What visibility does this have? I thought it was some abandoned corner of the wiki that nobody has touched in the seven years since it was first written. What happens if I make a hash of this?
Hi Damon,
Oops....that was a little ambiguous and probably applies a little more pressure than intended. What I meant to say is that Google Summer of Code generally is pretty high visibility, not this project in particular. Projects often go back and review results from previous years (just like we did: http://www.mediawiki.org/wiki/Summer_of_Code_Past_Projects ). There's plenty of ways to have a noble failure that won't reflect poorly on you, but that's probably not what you should aim for. There's nothing particularly high profile about this particular project relative to other GSoC stuff.

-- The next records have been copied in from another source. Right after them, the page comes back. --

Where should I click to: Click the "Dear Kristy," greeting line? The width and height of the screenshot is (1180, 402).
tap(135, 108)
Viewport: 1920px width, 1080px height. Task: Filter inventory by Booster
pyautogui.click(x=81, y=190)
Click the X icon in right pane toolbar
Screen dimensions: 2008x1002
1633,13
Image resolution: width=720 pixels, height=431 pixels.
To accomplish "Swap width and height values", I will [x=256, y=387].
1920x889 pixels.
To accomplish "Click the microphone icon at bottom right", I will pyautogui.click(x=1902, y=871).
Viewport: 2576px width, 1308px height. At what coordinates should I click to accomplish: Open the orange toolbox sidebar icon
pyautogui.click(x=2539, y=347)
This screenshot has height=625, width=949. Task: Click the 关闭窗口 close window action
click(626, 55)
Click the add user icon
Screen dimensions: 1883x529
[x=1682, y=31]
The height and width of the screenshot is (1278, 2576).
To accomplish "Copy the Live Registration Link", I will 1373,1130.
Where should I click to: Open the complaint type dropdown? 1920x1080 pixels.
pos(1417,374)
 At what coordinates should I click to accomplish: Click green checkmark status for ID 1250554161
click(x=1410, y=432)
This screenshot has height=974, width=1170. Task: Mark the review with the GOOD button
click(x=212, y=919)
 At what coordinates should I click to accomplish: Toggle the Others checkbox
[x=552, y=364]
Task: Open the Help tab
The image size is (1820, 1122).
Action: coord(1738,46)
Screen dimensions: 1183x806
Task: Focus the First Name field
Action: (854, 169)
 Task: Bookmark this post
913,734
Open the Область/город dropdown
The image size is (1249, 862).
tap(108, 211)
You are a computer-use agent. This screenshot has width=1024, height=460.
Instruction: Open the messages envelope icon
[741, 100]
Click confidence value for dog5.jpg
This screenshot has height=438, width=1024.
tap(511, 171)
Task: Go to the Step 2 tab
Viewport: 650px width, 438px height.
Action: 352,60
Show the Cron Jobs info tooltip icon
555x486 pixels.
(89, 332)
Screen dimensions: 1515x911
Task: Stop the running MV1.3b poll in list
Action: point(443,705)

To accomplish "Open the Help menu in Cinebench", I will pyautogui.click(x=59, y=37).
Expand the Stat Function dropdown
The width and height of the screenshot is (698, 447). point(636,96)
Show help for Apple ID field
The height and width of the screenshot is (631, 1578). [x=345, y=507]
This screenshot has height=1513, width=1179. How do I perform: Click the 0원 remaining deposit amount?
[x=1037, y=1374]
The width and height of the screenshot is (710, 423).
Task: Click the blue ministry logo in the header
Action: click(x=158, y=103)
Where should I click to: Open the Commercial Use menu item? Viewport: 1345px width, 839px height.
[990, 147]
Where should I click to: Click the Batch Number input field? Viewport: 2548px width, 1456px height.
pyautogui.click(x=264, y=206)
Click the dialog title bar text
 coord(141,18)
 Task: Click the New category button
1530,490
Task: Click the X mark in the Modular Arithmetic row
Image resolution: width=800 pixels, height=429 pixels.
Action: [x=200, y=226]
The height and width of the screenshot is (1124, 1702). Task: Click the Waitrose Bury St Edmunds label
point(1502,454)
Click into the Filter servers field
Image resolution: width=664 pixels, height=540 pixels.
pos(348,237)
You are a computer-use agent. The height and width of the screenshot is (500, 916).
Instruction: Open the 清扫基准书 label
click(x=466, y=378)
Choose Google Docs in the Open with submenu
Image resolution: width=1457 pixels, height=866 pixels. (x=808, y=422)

Anyway, in response to the specifics about Python/texvc. I was looking around for some ideas about how to approach replacing texvc with a Python implementation, and stumbled into this: http://www.mediawiki.org/wiki/Texvc_PHP_Alternative
That implementation seems to punt on the whole parsing thing, and as near as I can tell from a cursory reading, just passes it all through to latex, so that probably won't do. However, there may be something I'm missing.
Interestingly enough, though, looking at the Talk page for that leads you here: http://sourceforge.net/projects/latex2mathml/
http://sourceforge.net/projects/latex2mathml/This *does* have a parser. As you might expect, the code looks pretty involved, and seems to be handling parsing 101 without the benefit of anything other than the trusty substr and strpos functions. There's enough code there doing enough character-by-character manipulation that it makes me fear for the performance. Still, it looks like there's some serious work that's actually done, so it bears some level of investigation.
Anyway, I hear what you're saying about Python's much better parsing support (it wasn't too long ago I was gushing about the simpleparse module on my blog[1]). Given the number of other external dependencies that would probably still remain even with a PHP implementation, it's probably not worth sweating the additional Python dependency in the grand scheme of things. Python seems like a much less daunting dependency than OCaml, but I know far too little about OCaml to actually assert that with any confidence.
Regardless of which path you choose, I'd be happy to be your mentor assuming we have enough slots for this project.